----- Material provided -----

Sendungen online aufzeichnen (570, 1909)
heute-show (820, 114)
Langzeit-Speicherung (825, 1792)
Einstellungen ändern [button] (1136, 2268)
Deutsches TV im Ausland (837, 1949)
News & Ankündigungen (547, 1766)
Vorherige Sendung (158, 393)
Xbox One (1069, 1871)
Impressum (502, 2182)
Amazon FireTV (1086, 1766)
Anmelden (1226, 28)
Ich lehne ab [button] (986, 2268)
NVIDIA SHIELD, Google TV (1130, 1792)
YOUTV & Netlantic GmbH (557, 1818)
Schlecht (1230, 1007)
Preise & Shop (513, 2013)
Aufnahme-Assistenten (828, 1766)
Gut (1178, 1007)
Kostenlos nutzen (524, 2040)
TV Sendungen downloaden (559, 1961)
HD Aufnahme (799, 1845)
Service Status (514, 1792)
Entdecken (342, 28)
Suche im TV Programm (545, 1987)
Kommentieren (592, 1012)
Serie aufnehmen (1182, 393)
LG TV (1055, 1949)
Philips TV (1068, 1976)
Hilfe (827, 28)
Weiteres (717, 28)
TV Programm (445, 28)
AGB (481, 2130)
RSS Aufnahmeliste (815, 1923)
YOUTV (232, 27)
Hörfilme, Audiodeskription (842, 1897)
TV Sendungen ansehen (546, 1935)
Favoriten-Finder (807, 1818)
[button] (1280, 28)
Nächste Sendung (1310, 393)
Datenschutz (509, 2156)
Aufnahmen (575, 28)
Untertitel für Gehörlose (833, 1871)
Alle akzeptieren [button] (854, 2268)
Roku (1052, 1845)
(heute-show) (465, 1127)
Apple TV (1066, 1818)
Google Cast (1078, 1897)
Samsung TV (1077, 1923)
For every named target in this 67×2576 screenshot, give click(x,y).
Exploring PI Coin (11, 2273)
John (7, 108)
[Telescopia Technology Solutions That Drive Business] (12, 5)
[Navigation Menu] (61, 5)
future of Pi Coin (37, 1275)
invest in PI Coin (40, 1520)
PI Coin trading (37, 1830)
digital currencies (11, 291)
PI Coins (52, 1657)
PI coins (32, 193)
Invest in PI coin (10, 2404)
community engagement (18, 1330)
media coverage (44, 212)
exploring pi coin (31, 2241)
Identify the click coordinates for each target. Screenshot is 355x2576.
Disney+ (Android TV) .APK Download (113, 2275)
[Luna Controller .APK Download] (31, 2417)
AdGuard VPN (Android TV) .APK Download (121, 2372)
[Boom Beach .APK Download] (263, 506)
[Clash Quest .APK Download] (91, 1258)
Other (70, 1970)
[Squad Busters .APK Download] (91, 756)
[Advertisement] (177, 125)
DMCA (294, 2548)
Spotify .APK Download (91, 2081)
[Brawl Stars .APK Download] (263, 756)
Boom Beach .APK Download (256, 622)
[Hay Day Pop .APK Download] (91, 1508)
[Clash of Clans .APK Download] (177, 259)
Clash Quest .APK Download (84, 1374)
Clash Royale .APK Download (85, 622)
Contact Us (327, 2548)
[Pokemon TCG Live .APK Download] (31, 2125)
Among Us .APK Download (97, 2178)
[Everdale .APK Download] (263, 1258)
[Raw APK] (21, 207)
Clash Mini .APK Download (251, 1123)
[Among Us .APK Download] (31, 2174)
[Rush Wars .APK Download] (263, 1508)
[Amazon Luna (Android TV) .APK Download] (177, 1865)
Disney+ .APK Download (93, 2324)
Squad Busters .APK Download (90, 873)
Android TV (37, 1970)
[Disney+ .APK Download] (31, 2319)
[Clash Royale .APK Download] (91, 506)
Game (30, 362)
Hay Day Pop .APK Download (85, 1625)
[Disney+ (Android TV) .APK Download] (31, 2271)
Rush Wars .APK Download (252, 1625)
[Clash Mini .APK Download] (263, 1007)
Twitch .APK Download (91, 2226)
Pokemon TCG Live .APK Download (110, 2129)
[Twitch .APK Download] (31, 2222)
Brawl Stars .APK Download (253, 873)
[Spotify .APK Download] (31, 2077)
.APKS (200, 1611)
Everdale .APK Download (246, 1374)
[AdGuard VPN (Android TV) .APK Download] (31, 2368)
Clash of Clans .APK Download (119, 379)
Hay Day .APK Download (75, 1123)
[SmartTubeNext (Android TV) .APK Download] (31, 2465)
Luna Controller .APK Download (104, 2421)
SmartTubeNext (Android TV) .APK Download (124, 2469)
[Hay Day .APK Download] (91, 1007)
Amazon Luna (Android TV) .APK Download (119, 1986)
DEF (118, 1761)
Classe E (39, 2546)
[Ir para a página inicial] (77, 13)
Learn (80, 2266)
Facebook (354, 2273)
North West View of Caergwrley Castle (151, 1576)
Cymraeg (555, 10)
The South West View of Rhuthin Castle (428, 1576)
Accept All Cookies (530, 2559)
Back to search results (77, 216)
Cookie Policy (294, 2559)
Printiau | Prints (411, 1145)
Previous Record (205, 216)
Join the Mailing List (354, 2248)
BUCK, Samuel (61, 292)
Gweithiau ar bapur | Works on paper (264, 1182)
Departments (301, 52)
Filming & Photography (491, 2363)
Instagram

-----

## Exercise instructions
Which of the lines above hold the string "Clash"? Copy each one.

## Result of the task
[Clash Quest .APK Download] (91, 1258)
[Clash of Clans .APK Download] (177, 259)
Clash Quest .APK Download (84, 1374)
Clash Royale .APK Download (85, 622)
Clash Mini .APK Download (251, 1123)
[Clash Royale .APK Download] (91, 506)
[Clash Mini .APK Download] (263, 1007)
Clash of Clans .APK Download (119, 379)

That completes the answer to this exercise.